MENDONGENG DAN PENDIDIKAN ANTI KORUPSI

(photo: credit to www.brandstories.net)
Korupsi sudah menjadi bagian tak terpisahkan dari sejarah bangsa ini. Orde lama, Orde baru maupun Orde Reformasi tak luput dari dosa korupsi para punggawanya. Tak mengherankan jika selama 63 tahun merdeka, bangsa ini belum mampu merealisasikan cita-cita para founding father yang termaktub dalam preambule UUD1945 yakni: mewujudkan kesejahteraan rakyat Indonesia. Walaupun bangsa ini kaya akan sumber daya alam, alih-alih kekayaan tersebut untuk mensejahterakan rakyatnya. Namun hasil kekayaan alam tersebut diselewengkan segelintir oknum elite politik untuk menambah pundi-pundi kekayaannya. Lihat saja, kasus alih fungsi kawasan hutan di Bintan yang menyeret Azirwan (Sekda Bintan) beserta beberapa oknum anggota DPR RI yang dijerat KPK sebagai tersangka korupsi.

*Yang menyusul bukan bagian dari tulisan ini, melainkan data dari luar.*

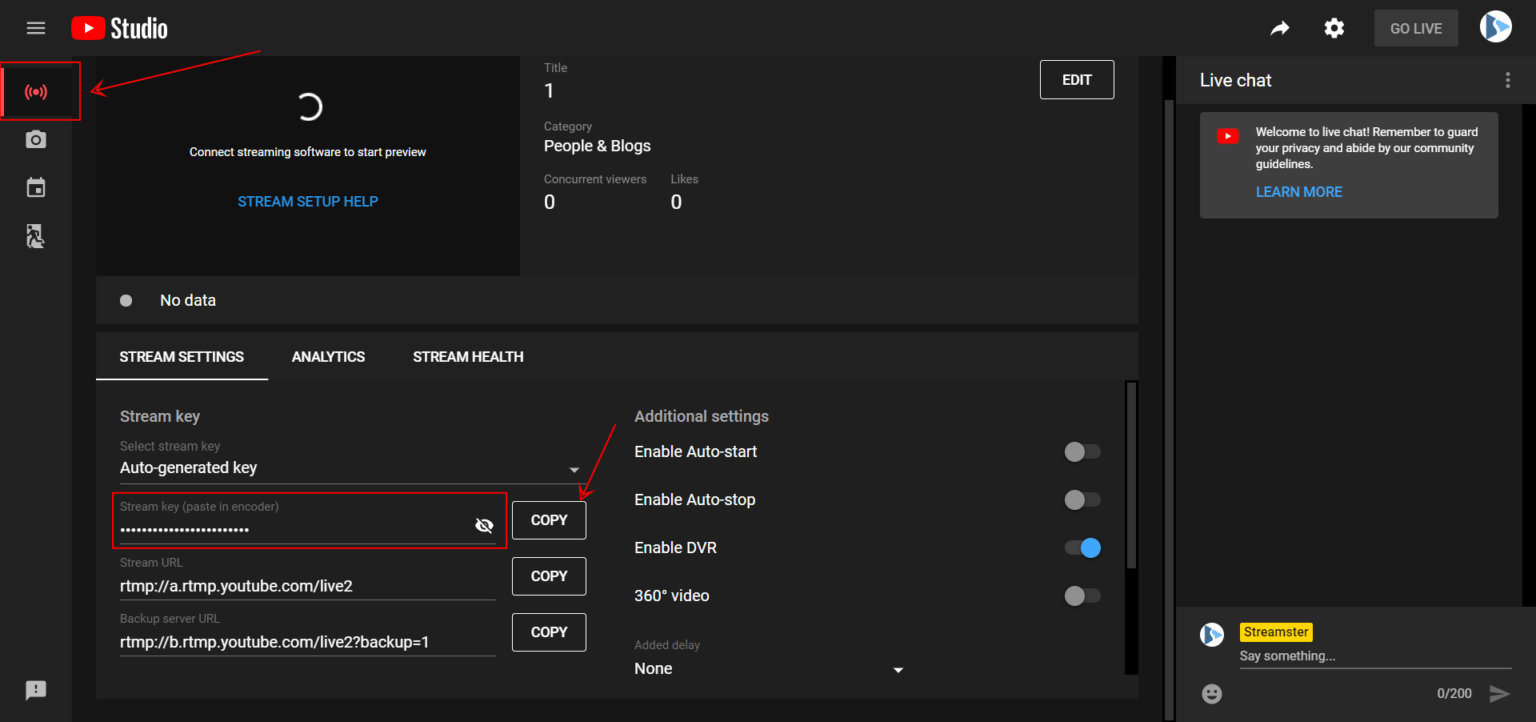
Task: Open the Manage streams calendar icon
Action: pyautogui.click(x=36, y=187)
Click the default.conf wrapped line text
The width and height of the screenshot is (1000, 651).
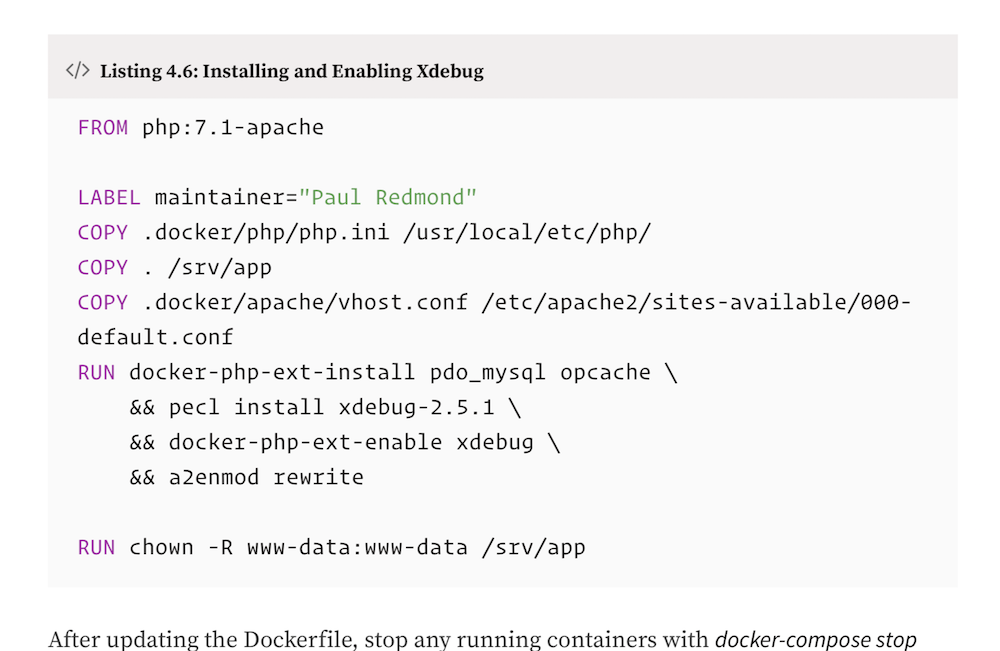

Korupsi merupakan kejahatan kemanusiaan. Karena telah menyebabkan jatuhnya korban secara massal dari kalangan tak berdosa. Bayangkan jika uang yang dikorupsi oleh Azirwan sejumlah Singapore$ 700.000,-(Rp. 700 juta) ataupun utang yang ”dikemplang” oleh Sukanto, Bos Grup Raja Garuda Mas, pada sejumlah bank senilai US$ 1,4 miliar (Rp 13 triliun). Jika uang yang dikorupsi tersebut digunakan pada bidang pendidikan dan kesehatan maka berapa banyak sekolah yang dapat dibangun ?, berapa banyak anak  korban busung lapar yang dapat diselamatkan?. Selain itu, koruptor merupakan pengkhianat bagi bangsa ini. Karena dia menyalahgunakan kekuasaan dan wewenangnya untuk memperkaya diri dan golongannya. Tak mengherankan jika Olusegun Obasanjo, negarawan dari Nigeria mengatakan bahwa : ”Korupsi merupakan kutuk terbesar dalam masyarakat abad ini” (Tempo; 21 Maret 2007).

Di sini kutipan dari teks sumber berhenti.